Book Read Free

The Secret Families

Page 6

by John Gardner


  Arnie gave him what used to be called an ‘old-fashioned look’. One eyebrow raised, and an expression of disapproval. ‘In fact, it’s your neck as well; and a lot of other necks. Best take care.’

  Naldo experienced the same unpleasant sinking feeling in the pit of his stomach, a well-known occupational sixth sense. Arnold had something really unpalatable lying festering in his mind.

  ‘Whatever you say.’ Naldo spoke quietly. So they got a table, then and there at the Kempinski, and lunched with care also. Some soup, smoked salmon and salad. No pudding. No alcohol. Afterwards, Arnold went to one of the telephone booths in the lobby.
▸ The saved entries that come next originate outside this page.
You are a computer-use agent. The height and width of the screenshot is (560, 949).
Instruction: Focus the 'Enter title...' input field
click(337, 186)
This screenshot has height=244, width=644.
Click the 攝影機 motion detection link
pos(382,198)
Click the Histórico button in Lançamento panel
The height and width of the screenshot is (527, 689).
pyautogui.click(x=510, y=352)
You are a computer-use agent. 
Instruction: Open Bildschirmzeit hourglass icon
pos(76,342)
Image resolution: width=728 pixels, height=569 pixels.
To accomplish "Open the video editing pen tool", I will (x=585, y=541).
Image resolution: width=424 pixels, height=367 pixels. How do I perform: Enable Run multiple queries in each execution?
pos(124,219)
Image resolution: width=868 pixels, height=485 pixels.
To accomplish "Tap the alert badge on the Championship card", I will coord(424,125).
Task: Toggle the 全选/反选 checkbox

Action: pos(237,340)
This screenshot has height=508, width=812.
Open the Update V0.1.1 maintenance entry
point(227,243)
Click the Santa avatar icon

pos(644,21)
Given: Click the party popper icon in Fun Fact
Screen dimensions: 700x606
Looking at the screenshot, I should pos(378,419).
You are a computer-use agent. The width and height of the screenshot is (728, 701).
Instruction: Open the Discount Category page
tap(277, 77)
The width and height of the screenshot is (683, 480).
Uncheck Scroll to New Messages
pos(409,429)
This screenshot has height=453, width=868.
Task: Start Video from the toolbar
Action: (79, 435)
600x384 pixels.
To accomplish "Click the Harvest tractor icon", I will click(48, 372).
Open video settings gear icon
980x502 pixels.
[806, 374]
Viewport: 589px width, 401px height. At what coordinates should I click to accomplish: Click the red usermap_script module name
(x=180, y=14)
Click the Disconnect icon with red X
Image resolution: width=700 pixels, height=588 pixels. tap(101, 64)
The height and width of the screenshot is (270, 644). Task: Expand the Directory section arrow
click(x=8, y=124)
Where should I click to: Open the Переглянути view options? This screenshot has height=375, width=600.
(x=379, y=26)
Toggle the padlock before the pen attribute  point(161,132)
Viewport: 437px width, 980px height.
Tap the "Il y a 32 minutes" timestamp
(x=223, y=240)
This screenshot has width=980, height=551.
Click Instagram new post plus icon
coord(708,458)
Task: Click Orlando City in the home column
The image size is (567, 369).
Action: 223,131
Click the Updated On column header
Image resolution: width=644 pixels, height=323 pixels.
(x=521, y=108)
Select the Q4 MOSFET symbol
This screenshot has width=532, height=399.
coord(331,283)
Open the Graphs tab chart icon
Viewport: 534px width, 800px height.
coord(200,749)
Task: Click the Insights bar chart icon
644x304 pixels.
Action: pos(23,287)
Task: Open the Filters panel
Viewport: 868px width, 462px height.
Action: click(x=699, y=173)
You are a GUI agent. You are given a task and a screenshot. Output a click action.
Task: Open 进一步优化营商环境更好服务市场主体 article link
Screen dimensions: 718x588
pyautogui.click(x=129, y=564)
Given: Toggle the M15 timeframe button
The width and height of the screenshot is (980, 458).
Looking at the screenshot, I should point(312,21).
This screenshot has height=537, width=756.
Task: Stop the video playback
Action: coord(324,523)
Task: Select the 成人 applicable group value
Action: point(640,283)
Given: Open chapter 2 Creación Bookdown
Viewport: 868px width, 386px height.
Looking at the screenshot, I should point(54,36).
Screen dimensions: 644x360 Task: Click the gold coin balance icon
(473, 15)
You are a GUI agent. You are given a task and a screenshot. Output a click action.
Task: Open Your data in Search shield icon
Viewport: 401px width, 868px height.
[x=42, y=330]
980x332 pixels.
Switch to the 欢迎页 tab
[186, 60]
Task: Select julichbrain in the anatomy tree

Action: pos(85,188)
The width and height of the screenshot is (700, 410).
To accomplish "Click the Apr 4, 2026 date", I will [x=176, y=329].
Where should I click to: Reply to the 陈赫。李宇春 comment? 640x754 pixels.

  He returned, frowning. ‘Not the kind of day to go for a stroll in the Zoo, and I can’t use one of our normal safe houses,’ he said. ‘You mind a green house? It’s OK, and we have full access to the mirrors and tapes, which means we can switch them off.’

  Naldo nodded. ‘As long as nobody starts any rumours about us.’

  Arnie gave a short, uneasy laugh. Green houses were places the trade used for entrapments, honey-traps. As such, the houses were always fitted with the best in hidden cameras and bugs.

  3

  The doorman summoned a taxi which dropped them off near the Charlottenburg S-Bahn. The house — a second-floor three-roomed flat — was five minutes’ walk. They made it fifteen, sweeping the street twice. Arnold was on edge and made certain they had no watchers on them.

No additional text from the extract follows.